Our clients, including pension funds and insurance companies, need to make their vast asset piles work hard to produce an income. Over the last few years, their traditional investments have failed to offer the returns they need, so they have turned to lending to SMEs as a new opportunity. Both we and our investment clients know that accessing finance is vital for businesses to grow and flourish. This is something that has been recognised by the United Nations, which has taken a focus on the smaller end of the scale.

In its Sustainable Development Goals published in 2015, the UN cites lending to SMEs as a key target to goal number eight, which aims to “promote sustained, inclusive and sustainable economic growth, full and productive employment and decent work for all”.  The UN realises that SME lending bring huge benefits to the real global economy, without it, many of these companies would not survive. Allowing these companies to expand delivers a positive societal impact through creating jobs and moving people up the social scale. A wealthier, empowered workforce can more easily educate and provide for their families and ensure a more secure future.

Also, promoting an ESG agenda to the companies we lend to can help these businesses address their long-term sustainability and allow them to expand further as the years go on. However, unlike other lenders, who try to unduly influence management on strategic matters, we believe it is critical for companies to retain control. Small businesses are usually borne out of an idea to fill a gap in the market and we do not want to quash these ideas or entrepreneurial spirit.

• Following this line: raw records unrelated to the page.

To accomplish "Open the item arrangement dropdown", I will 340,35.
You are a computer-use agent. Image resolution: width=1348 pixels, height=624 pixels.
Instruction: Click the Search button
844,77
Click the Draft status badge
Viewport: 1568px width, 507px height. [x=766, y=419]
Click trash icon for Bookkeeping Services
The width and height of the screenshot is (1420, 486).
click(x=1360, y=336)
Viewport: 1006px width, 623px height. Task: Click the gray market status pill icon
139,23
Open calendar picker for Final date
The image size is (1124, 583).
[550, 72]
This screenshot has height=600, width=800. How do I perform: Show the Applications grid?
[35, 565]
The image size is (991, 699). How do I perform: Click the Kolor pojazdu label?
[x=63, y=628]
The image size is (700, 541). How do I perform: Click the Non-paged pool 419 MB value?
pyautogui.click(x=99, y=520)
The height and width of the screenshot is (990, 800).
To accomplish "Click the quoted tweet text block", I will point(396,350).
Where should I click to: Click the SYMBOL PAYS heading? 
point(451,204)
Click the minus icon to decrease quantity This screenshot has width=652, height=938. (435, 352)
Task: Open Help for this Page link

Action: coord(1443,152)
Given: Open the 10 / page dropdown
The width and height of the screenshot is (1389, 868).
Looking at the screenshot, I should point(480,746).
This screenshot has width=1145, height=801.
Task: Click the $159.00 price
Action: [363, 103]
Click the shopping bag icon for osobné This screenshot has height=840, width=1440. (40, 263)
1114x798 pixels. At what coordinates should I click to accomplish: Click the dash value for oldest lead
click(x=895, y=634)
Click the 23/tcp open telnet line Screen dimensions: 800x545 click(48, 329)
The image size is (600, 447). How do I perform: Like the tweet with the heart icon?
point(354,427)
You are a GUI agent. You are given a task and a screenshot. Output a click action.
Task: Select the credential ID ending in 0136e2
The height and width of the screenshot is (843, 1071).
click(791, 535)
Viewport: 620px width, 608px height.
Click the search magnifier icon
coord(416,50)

But we do need to know what is going on before we lend – and this can be a challenge. While companies listed on a public exchange are subject to rigorous regulation and frequent disclosure obligations, private SMEs are under much less scrutiny. This means there is less publicly available information about the nature of their businesses – and their financial success. This means we need to carry out significant due diligence on individual companies to ensure their business strategies make sense. The lender also needs to check and recheck the financials are robust and do not present significant default risk.

With all this in mind, we strive to be a responsible lender. While we will price interest rates according to the risk we are taking, we ensure they are fair and suitable for the borrower. We know that lending to companies at excessive rates can be damaging to both sides of the deal. Instead of boosting our return on investment, lending at very high rates can actually undermine it, by making it harder for enterprises to turn a profit. Therefore, we aim to strike a firm balance between being rewarded for the risk we take and ensuring SME borrowers are able to pay. We have a responsible duty to the borrowers as well as to our clients. As a signatory of the UN’s Principles for Responsible Investment and having committed to the organisation’s SDGs, it is our duty to ensure SMEs have access to stable, sustainable funding that will see them grow on into the future and continue to provide a return for our clients.

For more information, you can visit www.smealternativefinancing.bnpparibas-am.com

 

 

Disclaimer

BNP PARIBAS ASSET MANAGEMENT UK Limited (“the investment company”), is authorised and regulated by the Financial Conduct Authority.  Registered in England No: 02474627, registered office: 5 Aldermanbury Square, London, England, EC2V 7BP, United Kingdom. This material is issued and has been prepared by the investment company. This material is produced for information purposes only and does not constitute:

1. an offer to buy nor a solicitation to sell, nor shall it form the basis of or be relied upon in connection with any contract  or  commitment whatsoever or

2. investment advice.

This material is provided as an introduction to the investment company’s SME Advanced Solutions platform.  The investment company does not offer or purport to offer any direct lending or credit facilities to UK borrowers in  connection with the SME Advanced Solutions platform or otherwise. Non-consumer loans and similar credit facilities are not regulated investments under applicable UK law and non-consumer lending is not a regulated activity in the UK.   Non-consumer loan agreements and lending activities are not covered by statutory restrictions on financial promotions and communications which invite or induce persons to enter into a loan agreement or to buy or sell rights under loan agreements will not be subject to the restrictions that may apply to promotional materials for other financial products or services.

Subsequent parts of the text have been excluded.